---- Record excerpts

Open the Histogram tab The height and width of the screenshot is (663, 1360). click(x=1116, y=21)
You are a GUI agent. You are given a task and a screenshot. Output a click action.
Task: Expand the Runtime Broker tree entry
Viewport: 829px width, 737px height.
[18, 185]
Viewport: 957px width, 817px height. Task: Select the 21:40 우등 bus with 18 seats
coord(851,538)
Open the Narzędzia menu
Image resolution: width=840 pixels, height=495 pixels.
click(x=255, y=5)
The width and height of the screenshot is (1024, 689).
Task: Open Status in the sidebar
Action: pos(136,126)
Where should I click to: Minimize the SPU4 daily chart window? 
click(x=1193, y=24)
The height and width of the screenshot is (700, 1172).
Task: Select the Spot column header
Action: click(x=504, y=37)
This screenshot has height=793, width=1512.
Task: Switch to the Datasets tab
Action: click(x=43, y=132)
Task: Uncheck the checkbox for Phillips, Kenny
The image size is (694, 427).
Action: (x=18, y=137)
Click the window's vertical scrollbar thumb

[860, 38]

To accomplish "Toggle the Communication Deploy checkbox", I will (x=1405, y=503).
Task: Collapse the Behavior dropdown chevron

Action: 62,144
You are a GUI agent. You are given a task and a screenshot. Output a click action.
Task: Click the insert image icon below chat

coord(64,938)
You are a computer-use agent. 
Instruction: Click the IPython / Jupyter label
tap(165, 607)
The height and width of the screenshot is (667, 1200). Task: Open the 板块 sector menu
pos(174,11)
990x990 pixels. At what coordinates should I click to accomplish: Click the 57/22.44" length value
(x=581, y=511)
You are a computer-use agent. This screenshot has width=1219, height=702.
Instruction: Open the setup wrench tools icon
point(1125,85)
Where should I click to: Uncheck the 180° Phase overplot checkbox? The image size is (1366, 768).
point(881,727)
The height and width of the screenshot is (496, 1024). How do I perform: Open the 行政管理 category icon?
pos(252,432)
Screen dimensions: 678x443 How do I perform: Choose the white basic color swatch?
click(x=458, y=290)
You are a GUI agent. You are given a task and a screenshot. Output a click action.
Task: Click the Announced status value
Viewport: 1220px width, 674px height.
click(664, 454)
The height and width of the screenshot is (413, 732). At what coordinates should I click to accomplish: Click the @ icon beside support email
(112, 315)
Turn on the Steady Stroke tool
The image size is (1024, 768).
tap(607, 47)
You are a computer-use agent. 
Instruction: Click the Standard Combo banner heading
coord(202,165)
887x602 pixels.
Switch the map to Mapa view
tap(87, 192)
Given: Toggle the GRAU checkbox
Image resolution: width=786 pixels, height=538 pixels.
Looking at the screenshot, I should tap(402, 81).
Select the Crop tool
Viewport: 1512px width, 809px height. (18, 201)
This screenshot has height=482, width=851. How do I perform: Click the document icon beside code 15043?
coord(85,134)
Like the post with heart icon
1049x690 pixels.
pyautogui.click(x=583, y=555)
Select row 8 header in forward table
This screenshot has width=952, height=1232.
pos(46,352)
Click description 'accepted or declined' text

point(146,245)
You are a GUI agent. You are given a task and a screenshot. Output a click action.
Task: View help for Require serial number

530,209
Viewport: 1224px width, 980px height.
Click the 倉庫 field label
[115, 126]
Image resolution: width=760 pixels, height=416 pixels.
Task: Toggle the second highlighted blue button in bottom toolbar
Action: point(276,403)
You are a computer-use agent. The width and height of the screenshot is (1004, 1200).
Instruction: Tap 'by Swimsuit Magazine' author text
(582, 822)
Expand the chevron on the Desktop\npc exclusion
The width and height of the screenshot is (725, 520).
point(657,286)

--------

The full listing above needs to be given again exactly.

> _Your response_
Open the Histogram tab The height and width of the screenshot is (663, 1360). click(x=1116, y=21)
You are a GUI agent. You are given a task and a screenshot. Output a click action.
Task: Expand the Runtime Broker tree entry
Viewport: 829px width, 737px height.
[18, 185]
Viewport: 957px width, 817px height. Task: Select the 21:40 우등 bus with 18 seats
coord(851,538)
Open the Narzędzia menu
Image resolution: width=840 pixels, height=495 pixels.
click(x=255, y=5)
The width and height of the screenshot is (1024, 689).
Task: Open Status in the sidebar
Action: pos(136,126)
Where should I click to: Minimize the SPU4 daily chart window? 
click(x=1193, y=24)
The height and width of the screenshot is (700, 1172).
Task: Select the Spot column header
Action: click(x=504, y=37)
This screenshot has height=793, width=1512.
Task: Switch to the Datasets tab
Action: click(x=43, y=132)
Task: Uncheck the checkbox for Phillips, Kenny
The image size is (694, 427).
Action: (x=18, y=137)
Click the window's vertical scrollbar thumb

[860, 38]

To accomplish "Toggle the Communication Deploy checkbox", I will (x=1405, y=503).
Task: Collapse the Behavior dropdown chevron

Action: 62,144
You are a GUI agent. You are given a task and a screenshot. Output a click action.
Task: Click the insert image icon below chat

coord(64,938)
You are a computer-use agent. 
Instruction: Click the IPython / Jupyter label
tap(165, 607)
The height and width of the screenshot is (667, 1200). Task: Open the 板块 sector menu
pos(174,11)
990x990 pixels. At what coordinates should I click to accomplish: Click the 57/22.44" length value
(x=581, y=511)
You are a computer-use agent. This screenshot has width=1219, height=702.
Instruction: Open the setup wrench tools icon
point(1125,85)
Where should I click to: Uncheck the 180° Phase overplot checkbox? The image size is (1366, 768).
point(881,727)
The height and width of the screenshot is (496, 1024). How do I perform: Open the 行政管理 category icon?
pos(252,432)
Screen dimensions: 678x443 How do I perform: Choose the white basic color swatch?
click(x=458, y=290)
You are a GUI agent. You are given a task and a screenshot. Output a click action.
Task: Click the Announced status value
Viewport: 1220px width, 674px height.
click(664, 454)
The height and width of the screenshot is (413, 732). At what coordinates should I click to accomplish: Click the @ icon beside support email
(112, 315)
Turn on the Steady Stroke tool
The image size is (1024, 768).
tap(607, 47)
You are a computer-use agent. 
Instruction: Click the Standard Combo banner heading
coord(202,165)
887x602 pixels.
Switch the map to Mapa view
tap(87, 192)
Given: Toggle the GRAU checkbox
Image resolution: width=786 pixels, height=538 pixels.
Looking at the screenshot, I should tap(402, 81).
Select the Crop tool
Viewport: 1512px width, 809px height. (18, 201)
This screenshot has height=482, width=851. How do I perform: Click the document icon beside code 15043?
coord(85,134)
Like the post with heart icon
1049x690 pixels.
pyautogui.click(x=583, y=555)
Select row 8 header in forward table
This screenshot has width=952, height=1232.
pos(46,352)
Click description 'accepted or declined' text

point(146,245)
You are a GUI agent. You are given a task and a screenshot. Output a click action.
Task: View help for Require serial number

530,209
Viewport: 1224px width, 980px height.
Click the 倉庫 field label
[115, 126]
Image resolution: width=760 pixels, height=416 pixels.
Task: Toggle the second highlighted blue button in bottom toolbar
Action: point(276,403)
You are a computer-use agent. The width and height of the screenshot is (1004, 1200).
Instruction: Tap 'by Swimsuit Magazine' author text
(582, 822)
Expand the chevron on the Desktop\npc exclusion
The width and height of the screenshot is (725, 520).
point(657,286)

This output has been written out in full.